[Items from a dataset]
++++++++++++++++++++
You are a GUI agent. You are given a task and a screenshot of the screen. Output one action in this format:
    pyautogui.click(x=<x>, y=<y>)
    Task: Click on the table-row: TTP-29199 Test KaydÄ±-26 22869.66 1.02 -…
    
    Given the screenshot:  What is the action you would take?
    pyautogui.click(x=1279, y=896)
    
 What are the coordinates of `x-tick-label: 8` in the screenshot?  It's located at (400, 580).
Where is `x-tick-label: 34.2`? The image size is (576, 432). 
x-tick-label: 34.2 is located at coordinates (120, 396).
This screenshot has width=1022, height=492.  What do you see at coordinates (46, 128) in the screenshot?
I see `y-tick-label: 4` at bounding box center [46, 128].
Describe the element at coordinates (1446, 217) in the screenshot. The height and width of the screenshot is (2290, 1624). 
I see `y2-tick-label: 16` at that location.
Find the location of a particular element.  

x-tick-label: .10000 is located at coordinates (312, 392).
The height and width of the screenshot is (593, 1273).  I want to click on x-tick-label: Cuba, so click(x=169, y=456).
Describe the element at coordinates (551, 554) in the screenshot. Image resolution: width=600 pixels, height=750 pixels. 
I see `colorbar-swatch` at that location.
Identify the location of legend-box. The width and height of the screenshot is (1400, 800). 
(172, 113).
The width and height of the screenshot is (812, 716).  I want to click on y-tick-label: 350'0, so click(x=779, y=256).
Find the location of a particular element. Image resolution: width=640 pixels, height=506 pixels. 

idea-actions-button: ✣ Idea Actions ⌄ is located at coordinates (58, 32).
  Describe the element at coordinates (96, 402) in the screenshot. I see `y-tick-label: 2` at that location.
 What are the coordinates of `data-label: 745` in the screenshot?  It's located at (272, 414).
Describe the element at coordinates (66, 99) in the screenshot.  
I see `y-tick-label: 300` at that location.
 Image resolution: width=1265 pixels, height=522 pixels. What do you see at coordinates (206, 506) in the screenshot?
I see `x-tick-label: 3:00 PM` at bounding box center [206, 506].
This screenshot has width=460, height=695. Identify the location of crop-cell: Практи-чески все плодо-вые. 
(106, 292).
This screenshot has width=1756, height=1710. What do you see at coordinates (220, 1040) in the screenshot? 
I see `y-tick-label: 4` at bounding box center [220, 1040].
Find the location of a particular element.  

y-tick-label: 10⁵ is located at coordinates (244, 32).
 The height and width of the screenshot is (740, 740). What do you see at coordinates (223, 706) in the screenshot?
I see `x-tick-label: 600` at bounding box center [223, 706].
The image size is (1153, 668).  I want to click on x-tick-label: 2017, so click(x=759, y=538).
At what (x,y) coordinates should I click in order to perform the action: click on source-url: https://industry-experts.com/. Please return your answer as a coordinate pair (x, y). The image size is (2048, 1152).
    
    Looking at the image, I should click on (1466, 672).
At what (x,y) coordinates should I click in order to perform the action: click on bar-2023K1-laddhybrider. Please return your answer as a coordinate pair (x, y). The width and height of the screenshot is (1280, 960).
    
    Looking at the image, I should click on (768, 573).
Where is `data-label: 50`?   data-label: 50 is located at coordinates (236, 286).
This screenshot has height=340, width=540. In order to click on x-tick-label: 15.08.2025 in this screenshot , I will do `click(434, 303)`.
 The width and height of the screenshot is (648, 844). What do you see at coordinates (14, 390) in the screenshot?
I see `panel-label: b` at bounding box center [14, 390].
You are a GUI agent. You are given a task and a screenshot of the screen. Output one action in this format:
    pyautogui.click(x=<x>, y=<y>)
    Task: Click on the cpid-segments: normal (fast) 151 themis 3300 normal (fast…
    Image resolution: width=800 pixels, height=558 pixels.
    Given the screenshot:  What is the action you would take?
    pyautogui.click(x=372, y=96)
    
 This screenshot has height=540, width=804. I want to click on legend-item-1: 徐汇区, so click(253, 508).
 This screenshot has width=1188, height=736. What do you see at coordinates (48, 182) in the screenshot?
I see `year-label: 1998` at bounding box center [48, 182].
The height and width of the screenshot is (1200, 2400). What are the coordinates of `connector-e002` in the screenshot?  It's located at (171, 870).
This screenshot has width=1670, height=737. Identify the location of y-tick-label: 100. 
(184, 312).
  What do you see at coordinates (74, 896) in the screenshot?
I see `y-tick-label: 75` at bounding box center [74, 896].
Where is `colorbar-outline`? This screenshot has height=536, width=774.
++++++++++++++++++++
Task objective:
Write out the material from its first line through the line containing "x-tick-label: 34.2 is", swapping "GUI agent" for "screen agent" and leaving everything else unchanged.

Task output:
You are a screen agent. You are given a task and a screenshot of the screen. Output one action in this format:
    pyautogui.click(x=<x>, y=<y>)
    Task: Click on the table-row: TTP-29199 Test KaydÄ±-26 22869.66 1.02 -…
    
    Given the screenshot:  What is the action you would take?
    pyautogui.click(x=1279, y=896)
    
 What are the coordinates of `x-tick-label: 8` in the screenshot?  It's located at (400, 580).
Where is `x-tick-label: 34.2`? The image size is (576, 432). 
x-tick-label: 34.2 is located at coordinates (120, 396).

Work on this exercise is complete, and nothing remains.